Mesmo antes da retomada econômica, alguns estabelecimentos renomados e antigos no Estado encerraram definitivamente suas atividades. Empreendimentos erguidos e mantidos por décadas, fazendo parte da história de famílias e turistas de Fortaleza, não resistiram ao impacto provocado pela pandemia e deram um ponto final a história que mantinham com a Cidade.

Confira alguns estabelecimentos que encerraram suas atividades:

Alfredo, o Rei da Peixada

Fundado em 1958 por Alfredo Lousada de Sousa, o restaurante Alfredo, o Rei da Peixada, foi pioneiro em pratos de frutos do mar, especialmente a conhecida peixada cearense. Em nota divulgada na última semana, os responsáveis anunciaram o encerramento das atividades do estabelecimento, com localização na Beira Mar.

Mambembe

A Rua dos Tabajaras, na Praia de Iracema, perdeu uma de suas principais atrações em abril deste ano, quando o tradicional bar Mambembe anunciou que encerraria suas atividades.

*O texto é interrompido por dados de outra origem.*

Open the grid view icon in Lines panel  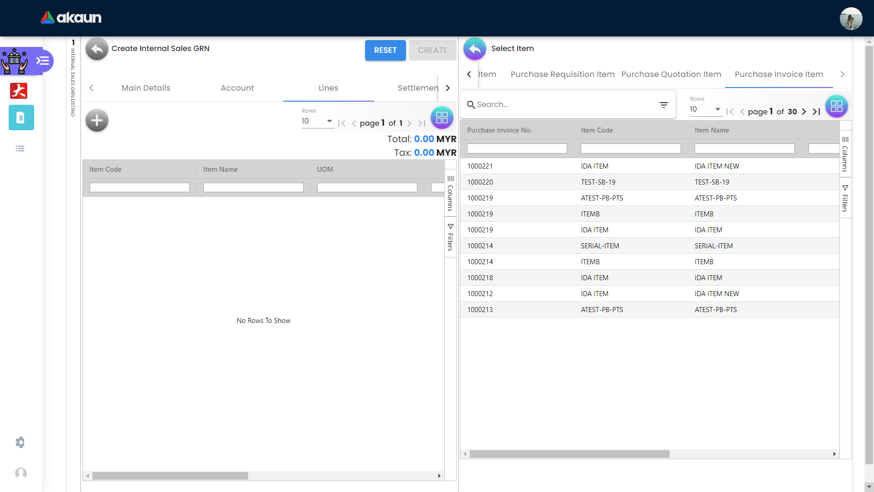point(442,118)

Em comunicado, a casa afirmou que continuaria trabalhando apenas com produções culturais, garantindo que encontraria maneiras de fazer com que o estabelecimento não fosse esquecido.

Boozer's Pub

Com seis anos de história na Capital, o Boozer's Pub, localizado na Aldeota, ao lado da Receita Federal, também não resistiu aos impactos econômicos e anunciou o encerramento de suas atividades. O comunicado da equipe foi feito em abril, quase um mês após o decreto de isolamento paralisar atividades.

Floresta Brasil

Também em abril deste ano, o bar, restaurante e pizzaria Floresta Brasil confirmou ao jornalista Jocélio Leal que não abriria mais as portas. Em carta, responsáveis pelo estabelecimento, localizado na Varjota, afirmaram que seria difícil manter a estrutura do espaço no cenário pós crise.